Sprache in Form von sprachlicher Grammatik und sprachlicher Struktur wird vorwiegend in der linken Hirnhälfte verarbeitet. Betrachtet man dagegen die Sprechmelodie, so lässt sich feststellen, dass sie eher in der rechten Hirnhälfte verarbeitet wird. Die Sprechmelodie ist so etwas wie die Musik der Sprache, die Betonung, die Dynamik, der Schwung beim Sprechen.
Es sind also beide Hirnhälften bei der Verarbeitung von Musik und von Sprache beteiligt.
Beim Hören von Musik und auch von Sprache nimmt das Gehirn zuerst die übergeordnete Struktur wahr, hört also zunächst die Melodie, den Sprachfluss, das Intuitive. Danach erst findet eine strukturiertere, analytische Verarbeitung statt.
Die übergeordnete Struktur wird auch bezeichnet als die formalen, suprasegmentalen Elemente der Sprache. Zu den suprasegmentalen Elementen gehört all das, was in der Sprache segmentübergreifend ist, also alles, was nicht zergliedert werden kann. Dazu zählen die auditiven Merkmale von Sprache (Dauer, Tonhöhe, Betonung, Dynamik), die akustischen Merkmale (Grundfrequenz, Intensität) und die artikulatorischen Merkmale (Schwingungsverhalten, Luftstrom).
Wir kennen das Sprichwort: „Der Ton macht die Musik“. Die suprasementalen Elemente sind „der Ton“, der die Musik der Sprache macht, also die mitschwingenden Inhalte. Daher werden sie auch als „Prosodie“ bezeichnet.
Ursprünglich kommt der Begriff „Prosodie“ aus dem Griechischen und bedeutet „das Hinzugesungene“. In der frühen kindlichen Sprachentwicklung spielen diese Elemente eine große Rolle. Wir kennen das aus der sogenannten „Ammensprache“, einer melodische Lautsprache. Werden diese Elemente in der Kommunikation mit Kindern zu wenig berücksichtigt, z.B. durch unklare Sprachmelodiekonturen, kann dadurch die Sprachentwicklung beeinträchtigt werden. Die Sensibilisierung für prosodische Elemente in der sprachlichen Frühförderung ist daher besonders wichtig. Die „suprasegmentalen“ Elemente der Sprache sind den linguistischen Elementen vorgeordnet.

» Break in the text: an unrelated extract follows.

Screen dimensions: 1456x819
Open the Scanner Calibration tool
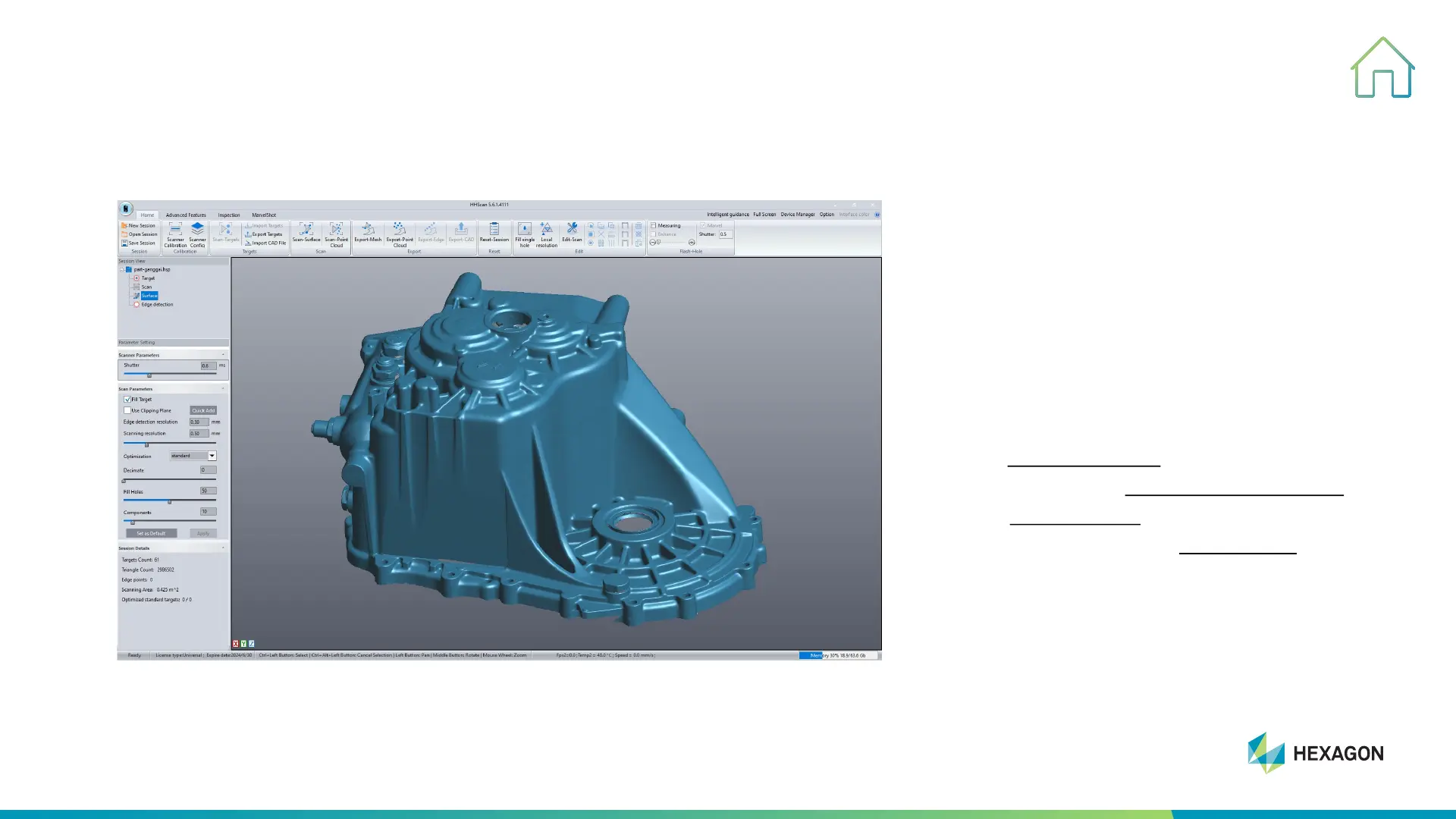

„Suprasegmental“ und „prosodisch“ bezeichnen fast das Gleiche und werden in der Fachliteratur oft synonym verwandt.
Zusammengefasst lässt sich sagen:
- Sprache in Form von lexikalischer und syntaktischer Information, also Satzbau und andere grammatikalische Dinge wird vorwiegend in der linken Gehirnhälfte verarbeitet.
- Die suprasegmentalen Merkmale der Sprache (Prosodie), also die „Musik der Sprache“, „das Hinzugesungene“ wird eher in der rechten Gehirnhälfte verarbeitet.

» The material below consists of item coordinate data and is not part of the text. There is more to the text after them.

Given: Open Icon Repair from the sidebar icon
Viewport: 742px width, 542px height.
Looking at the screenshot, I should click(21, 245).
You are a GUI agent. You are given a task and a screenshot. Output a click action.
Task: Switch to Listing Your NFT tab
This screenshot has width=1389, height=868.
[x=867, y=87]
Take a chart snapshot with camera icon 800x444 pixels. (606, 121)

- Die grobe Struktur geht immer der feineren Analyse voraus. Das Gehirn verarbeitet erst die suprasegmentalen Elemente (die „Musik der Sprache“, den Sprachfluss), dann erst die Grammatik.
- Musik ist somit eine Grundlage der Sprache und wer musikalische Fähigkeiten verbessert, verbessert auch sprachliche Fähigkeiten.
Mittlerweile gibt es eine ganze Reihe an Forschungsbeiträgen zur Wirkung von Musik auf die Sprachentwicklung.
Einig sind sich die Forschenden darin, dass Musik in der Sprachförderung Wirkung zeigt. Ist das nicht klasse? Gerade in der Arbeit mit Kindern im Kindergartenalter lässt sich Musik gut in den Alltag integrieren oder auch von außen in den Kindergarten „hereinholen“, z.B. in Form von musikalischer Früherziehung.
Sprachförderung mit Musik: Lasst uns loslegen! Aber wie?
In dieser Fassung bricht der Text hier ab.